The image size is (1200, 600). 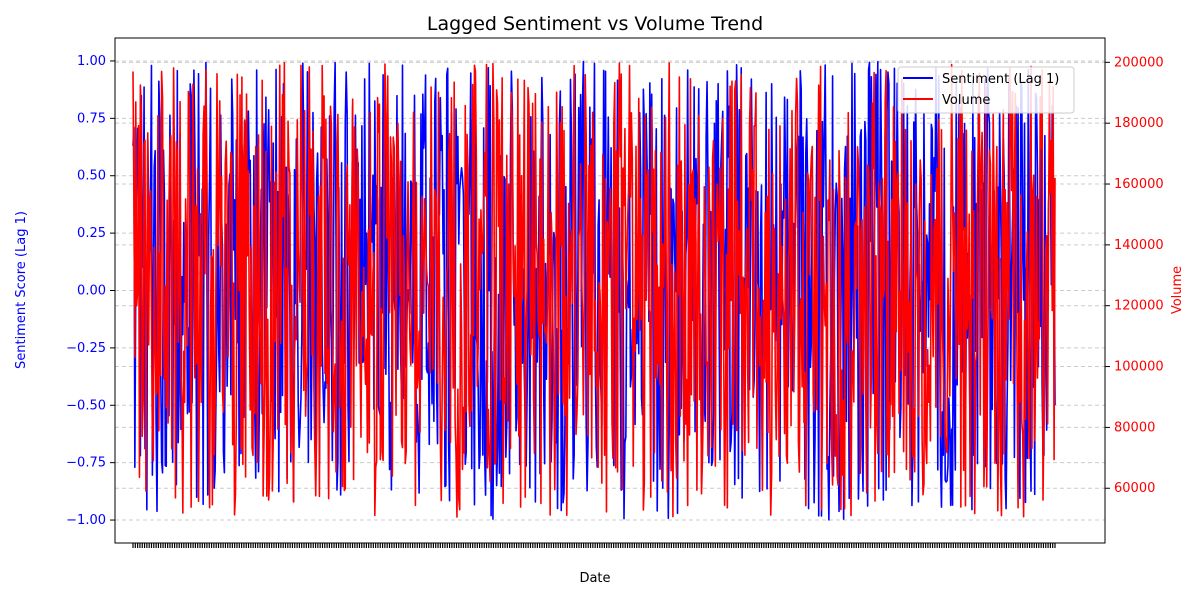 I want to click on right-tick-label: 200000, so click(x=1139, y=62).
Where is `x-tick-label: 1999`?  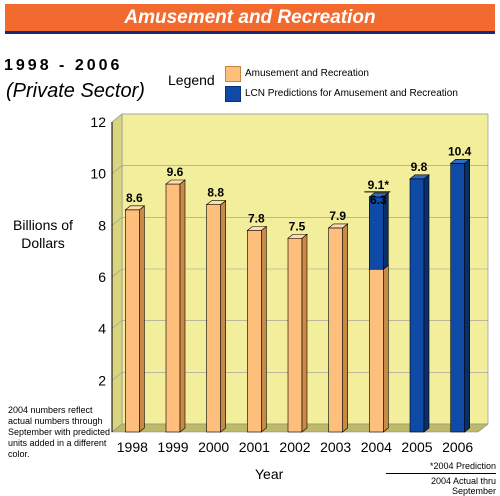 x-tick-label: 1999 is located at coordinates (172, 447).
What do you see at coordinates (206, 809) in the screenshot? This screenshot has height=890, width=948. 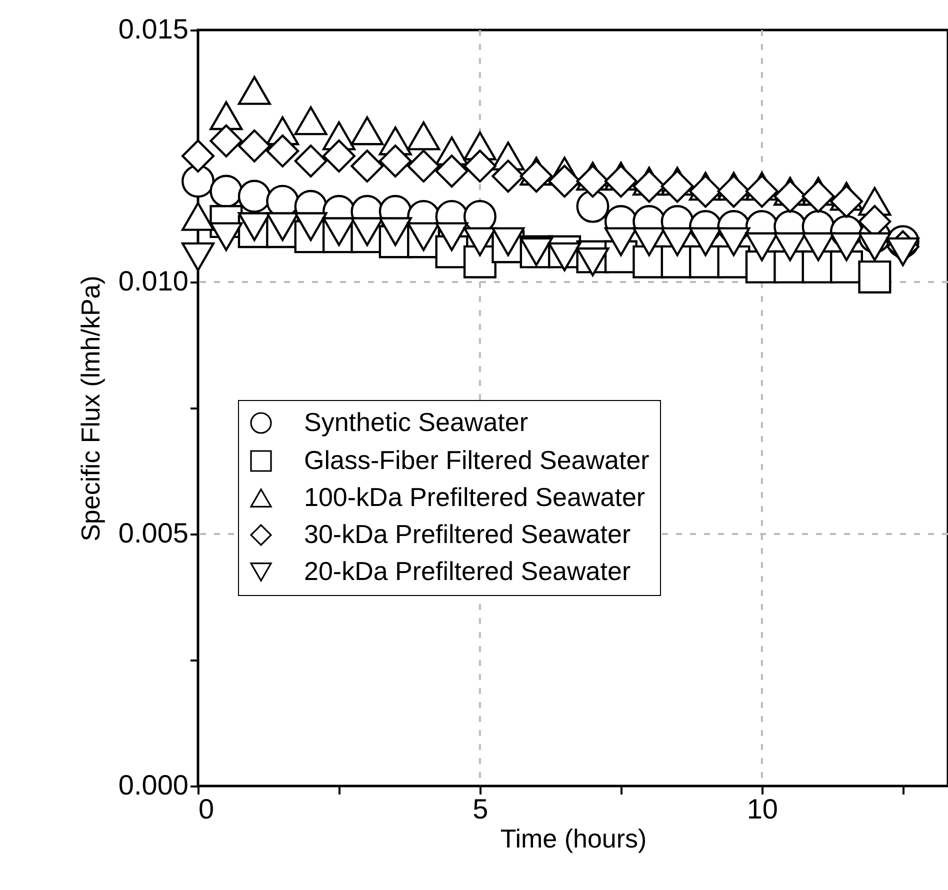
---
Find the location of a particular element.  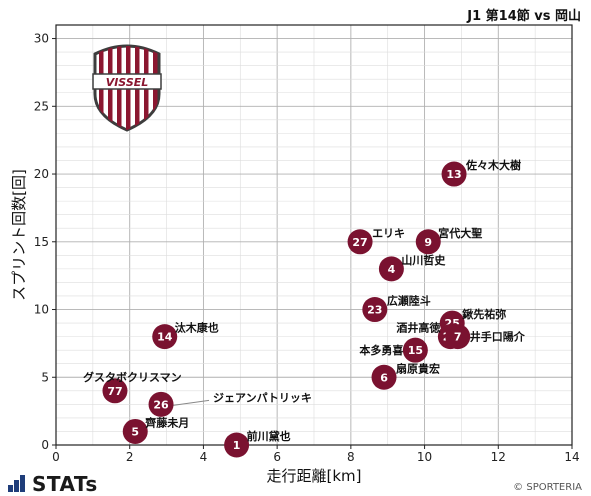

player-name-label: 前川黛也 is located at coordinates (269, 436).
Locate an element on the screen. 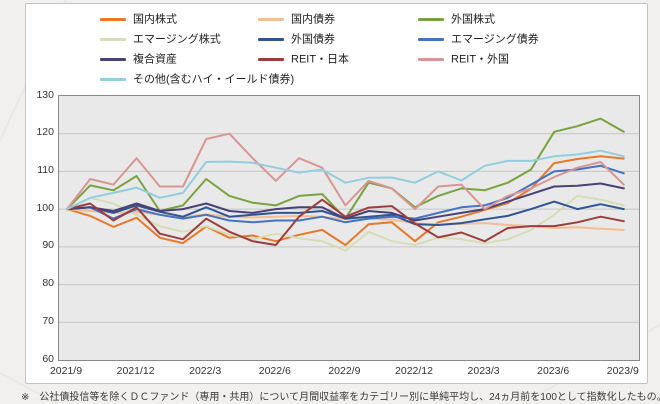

• Problem description: Edit everything from the line containing "Find the location of a particular element." down to the line containing "Locate an element on the screen.", replacing "element" with "item" and changing nothing else. Return only those lines, without the pictures.

• Problem solution:
Find the location of a particular item.  

player-name-label: 前川黛也 is located at coordinates (269, 436).
Locate an item on the screen. 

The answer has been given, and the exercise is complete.